- _Request_
Pull out every line of the entries below that contains the word "item", copying each one in full.

## START Data extract

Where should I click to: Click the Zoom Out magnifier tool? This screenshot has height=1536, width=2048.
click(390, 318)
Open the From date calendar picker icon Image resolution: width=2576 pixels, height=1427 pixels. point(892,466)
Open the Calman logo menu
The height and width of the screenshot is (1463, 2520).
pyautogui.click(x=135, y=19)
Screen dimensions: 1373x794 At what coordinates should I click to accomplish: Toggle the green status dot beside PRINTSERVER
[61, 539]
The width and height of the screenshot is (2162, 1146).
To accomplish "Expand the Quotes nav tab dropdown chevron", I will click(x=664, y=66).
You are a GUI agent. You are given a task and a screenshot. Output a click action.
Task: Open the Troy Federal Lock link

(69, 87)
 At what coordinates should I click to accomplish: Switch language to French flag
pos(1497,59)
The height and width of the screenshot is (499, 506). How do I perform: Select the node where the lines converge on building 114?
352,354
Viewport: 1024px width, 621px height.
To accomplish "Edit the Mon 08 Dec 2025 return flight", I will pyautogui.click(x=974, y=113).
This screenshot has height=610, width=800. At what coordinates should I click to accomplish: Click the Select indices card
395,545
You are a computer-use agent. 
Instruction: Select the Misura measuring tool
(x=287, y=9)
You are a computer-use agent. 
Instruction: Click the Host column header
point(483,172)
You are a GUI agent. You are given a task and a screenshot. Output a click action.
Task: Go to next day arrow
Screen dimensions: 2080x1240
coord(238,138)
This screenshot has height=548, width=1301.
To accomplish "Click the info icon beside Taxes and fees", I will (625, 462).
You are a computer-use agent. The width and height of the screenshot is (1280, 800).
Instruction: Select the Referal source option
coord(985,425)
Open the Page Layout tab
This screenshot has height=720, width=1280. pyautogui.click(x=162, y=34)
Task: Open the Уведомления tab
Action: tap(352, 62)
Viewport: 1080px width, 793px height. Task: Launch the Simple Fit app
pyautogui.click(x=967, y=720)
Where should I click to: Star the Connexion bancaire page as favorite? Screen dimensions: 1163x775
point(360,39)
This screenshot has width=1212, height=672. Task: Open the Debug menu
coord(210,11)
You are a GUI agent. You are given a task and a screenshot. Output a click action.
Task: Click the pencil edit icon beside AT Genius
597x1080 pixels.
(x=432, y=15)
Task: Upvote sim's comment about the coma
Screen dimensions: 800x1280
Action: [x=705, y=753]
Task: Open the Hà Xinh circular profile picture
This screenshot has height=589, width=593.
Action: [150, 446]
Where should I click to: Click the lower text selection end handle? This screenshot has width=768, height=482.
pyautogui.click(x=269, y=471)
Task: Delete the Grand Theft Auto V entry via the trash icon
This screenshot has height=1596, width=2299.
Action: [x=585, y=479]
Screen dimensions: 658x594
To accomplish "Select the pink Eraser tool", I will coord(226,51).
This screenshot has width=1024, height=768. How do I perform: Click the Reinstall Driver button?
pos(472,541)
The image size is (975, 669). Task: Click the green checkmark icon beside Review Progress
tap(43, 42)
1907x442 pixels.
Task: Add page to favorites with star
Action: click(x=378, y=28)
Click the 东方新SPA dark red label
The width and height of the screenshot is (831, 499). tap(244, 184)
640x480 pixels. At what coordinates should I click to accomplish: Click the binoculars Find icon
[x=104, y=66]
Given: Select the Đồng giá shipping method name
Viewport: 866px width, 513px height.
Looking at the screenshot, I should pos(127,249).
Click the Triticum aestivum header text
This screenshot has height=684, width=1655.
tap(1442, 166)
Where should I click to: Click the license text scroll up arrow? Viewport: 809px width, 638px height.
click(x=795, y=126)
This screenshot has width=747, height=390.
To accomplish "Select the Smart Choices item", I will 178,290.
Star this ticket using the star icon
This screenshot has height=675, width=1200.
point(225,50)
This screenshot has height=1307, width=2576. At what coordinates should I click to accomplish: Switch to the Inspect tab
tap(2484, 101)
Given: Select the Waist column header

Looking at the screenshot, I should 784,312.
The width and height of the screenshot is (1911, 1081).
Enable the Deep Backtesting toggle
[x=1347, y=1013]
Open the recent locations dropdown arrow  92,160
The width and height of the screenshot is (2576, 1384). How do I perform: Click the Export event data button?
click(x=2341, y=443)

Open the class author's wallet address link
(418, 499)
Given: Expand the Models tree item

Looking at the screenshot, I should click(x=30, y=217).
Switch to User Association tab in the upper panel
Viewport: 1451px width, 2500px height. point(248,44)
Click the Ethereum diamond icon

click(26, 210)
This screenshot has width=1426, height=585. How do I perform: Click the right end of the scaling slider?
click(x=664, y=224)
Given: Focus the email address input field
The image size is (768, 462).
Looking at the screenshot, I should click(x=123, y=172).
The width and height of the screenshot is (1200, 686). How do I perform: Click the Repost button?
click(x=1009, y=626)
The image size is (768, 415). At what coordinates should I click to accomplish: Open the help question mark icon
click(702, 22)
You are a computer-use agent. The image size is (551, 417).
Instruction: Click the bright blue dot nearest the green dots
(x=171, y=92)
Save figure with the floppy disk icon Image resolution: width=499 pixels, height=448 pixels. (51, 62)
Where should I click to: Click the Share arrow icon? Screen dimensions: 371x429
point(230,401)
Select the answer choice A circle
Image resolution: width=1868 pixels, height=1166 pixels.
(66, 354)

## END Data extract

- _Final result_
To accomplish "Select the Smart Choices item", I will 178,290.
Given: Expand the Models tree item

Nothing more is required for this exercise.